=== SOURCE MATERIAL ===

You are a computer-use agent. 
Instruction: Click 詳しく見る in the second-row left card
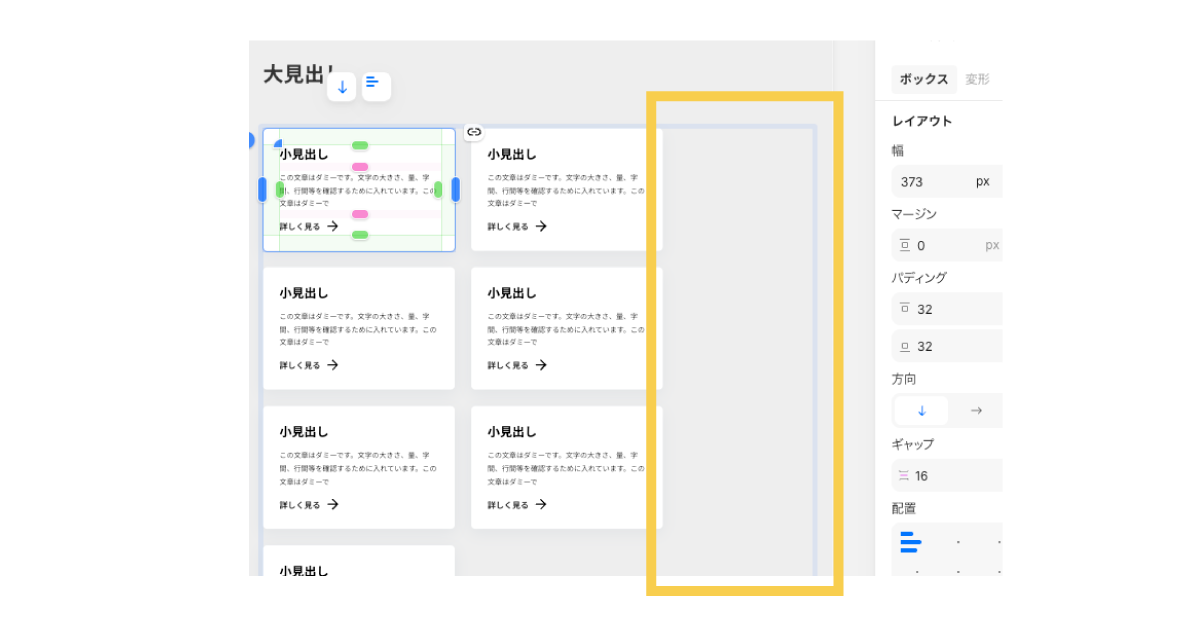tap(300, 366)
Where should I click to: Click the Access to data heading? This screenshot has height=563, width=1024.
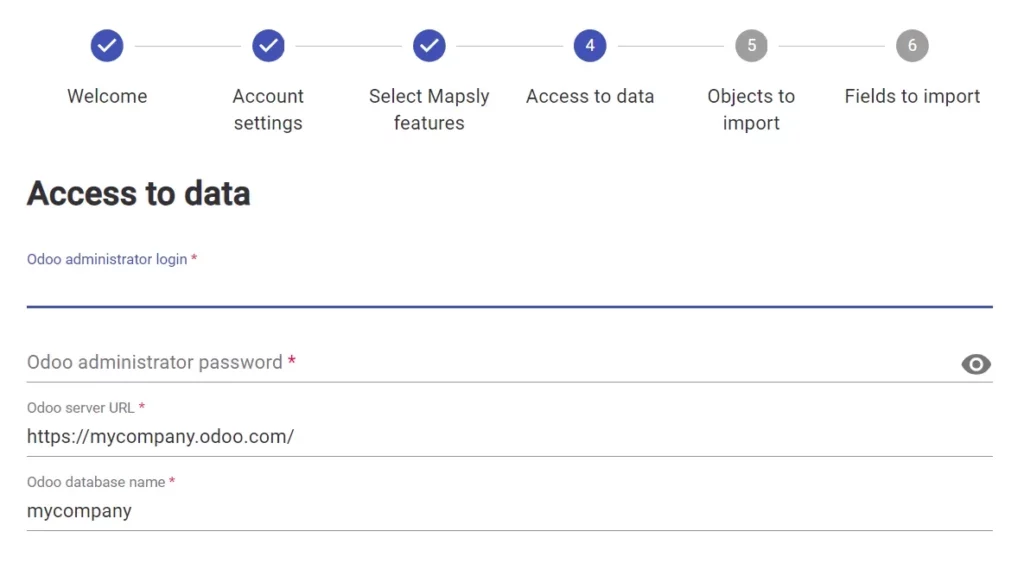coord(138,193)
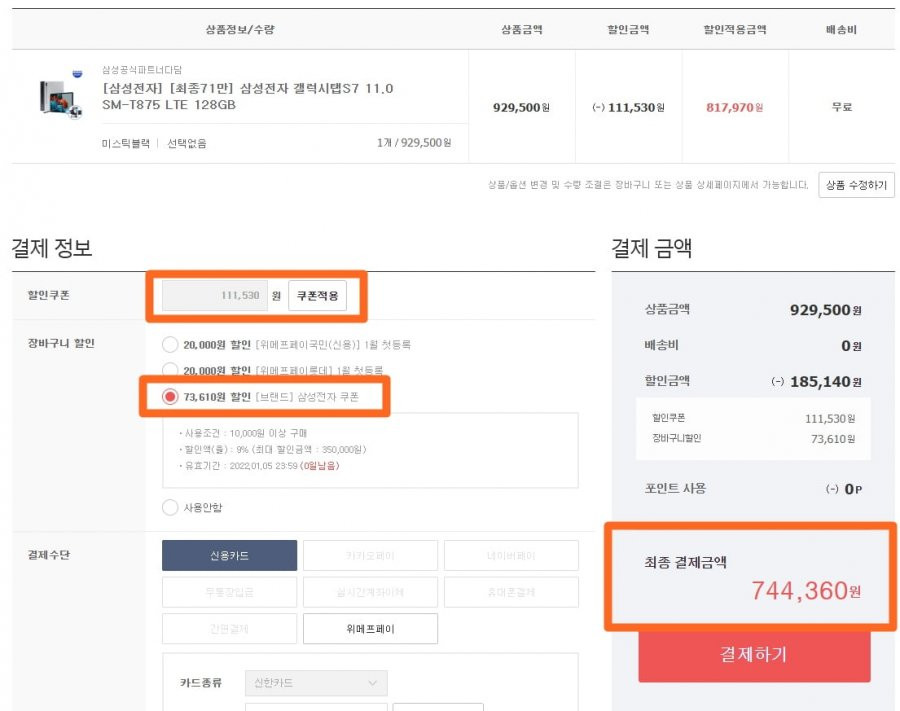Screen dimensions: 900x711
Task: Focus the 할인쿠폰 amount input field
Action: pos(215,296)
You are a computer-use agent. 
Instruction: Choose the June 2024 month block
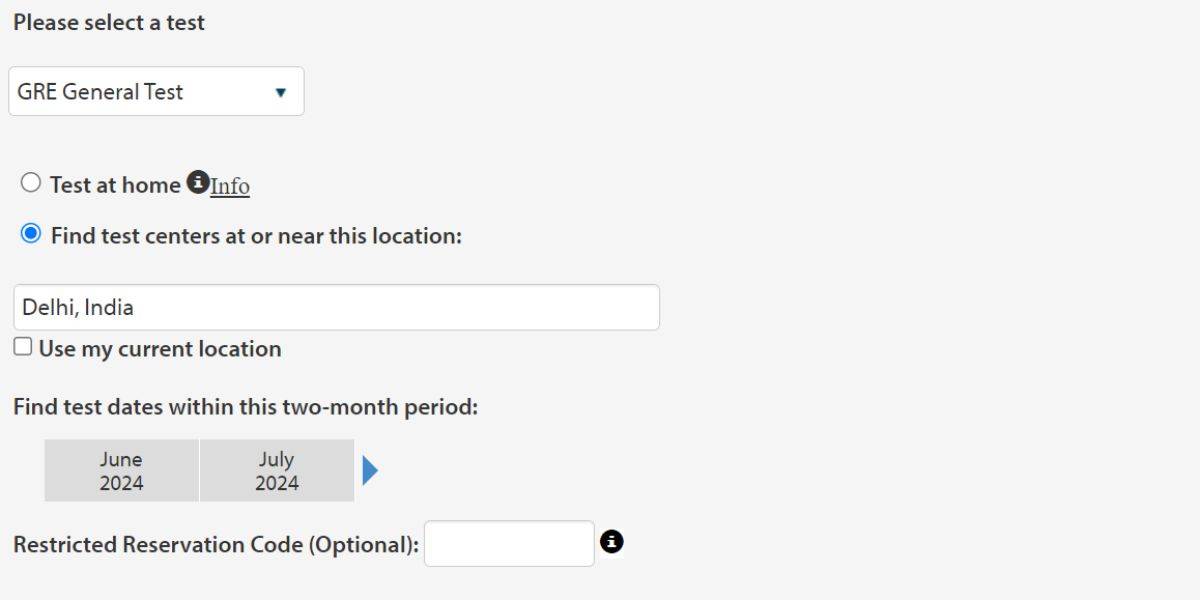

=== TASK INSTRUCTIONS ===
Leave the pictures out. Repeat every entry above exactly.

=== SOLUTION TO THE PROBLEM ===
You are a computer-use agent. 
Instruction: Click 詳しく見る in the second-row left card
tap(300, 366)
Where should I click to: Click the Access to data heading? This screenshot has height=563, width=1024.
coord(138,193)
Screen dimensions: 900x711
Task: Focus the 할인쿠폰 amount input field
Action: pos(215,296)
You are a computer-use agent. 
Instruction: Choose the June 2024 month block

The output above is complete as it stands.